Exercise brief: Could you please find each line in the records that contains the word "will" and copy it?

Data excerpts:
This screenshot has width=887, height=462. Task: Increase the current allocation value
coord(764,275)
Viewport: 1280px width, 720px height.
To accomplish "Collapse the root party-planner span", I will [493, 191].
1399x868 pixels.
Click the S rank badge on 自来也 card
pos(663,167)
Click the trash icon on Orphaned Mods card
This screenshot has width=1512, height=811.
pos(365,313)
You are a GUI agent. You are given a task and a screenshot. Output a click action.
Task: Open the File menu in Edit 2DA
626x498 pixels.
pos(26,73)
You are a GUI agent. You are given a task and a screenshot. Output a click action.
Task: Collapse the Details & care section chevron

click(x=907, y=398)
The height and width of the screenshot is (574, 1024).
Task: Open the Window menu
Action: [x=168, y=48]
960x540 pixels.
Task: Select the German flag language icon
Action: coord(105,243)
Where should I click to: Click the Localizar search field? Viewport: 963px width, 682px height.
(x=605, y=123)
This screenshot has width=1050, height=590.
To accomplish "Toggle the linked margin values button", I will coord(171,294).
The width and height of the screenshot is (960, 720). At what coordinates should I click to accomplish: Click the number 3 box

Result for this exercise:
To accomplish "Collapse the root party-planner span", I will [493, 191].
To accomplish "Toggle the linked margin values button", I will coord(171,294).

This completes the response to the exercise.